Em suma, cabe à “nova” gestão de Maduro fomentar a construção de pontes para superar seu isolamento interno (polarização) e internacional, principalmente regional, usufruir o potencial econômico de seu país enquanto grande exportador de petróleo, revertendo o PIB venezuelano a saldos positivos (atualmente, o FMI prevê um PIB de -15% para o país em 2018) e, por último, mas não menos importante, devolver à população condições plenas para o agenciamento. Driblar os obstáculos já postos, não desde ontem, é o desafio do “revolucionário” governo de Maduro.

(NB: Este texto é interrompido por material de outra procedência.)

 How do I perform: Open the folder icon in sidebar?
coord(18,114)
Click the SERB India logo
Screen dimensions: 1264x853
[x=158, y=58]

Finalmente, começamos o texto retomando os trabalhos dos colegas André Araújo e Ana María Suarez, onde ambos comentaram disputas políticas transversais às instituições regionais. Se por um lado a tensão posta pela configuração político-ideológica do chamado “giro à direita” na América do Sul dificulta o entendimento dialógico com a Venezuela. Por outro, a possibilidade de uma reconfiguração, sobretudo a partir das eleições brasileiras, resguarda um potencial significativo à construção de novos entendimentos. Já no âmbito social, a sugestão de olharmos para o fortalecimento do Estado avesso ao Bem-Estar e, portanto, o fortalecimento da individualização no Brasil, é um convite à ponderação acerca do recorte direita/esquerda nas dinâmicas políticas. Afinal, a Venezuela de Maduro, se muito criativa e a depender de variáveis intervenientes, poderia lançar mão de recursos (inovadores, quiçá/oxalá) que serviriam de insumos à reflexão nos núcleos de esquerda da região. E nesse sentido, opções de agência além das que estão postas nos dois países poderiam esboçar-se. Portanto, o resultado do pleito do domingo, mais adiante do que fomentar a discussão para a atribuição de valor à qualidade da democracia venezuelana, abre espaço para que o próprio chavismo reveja sua trajetória e renove seu projeto político.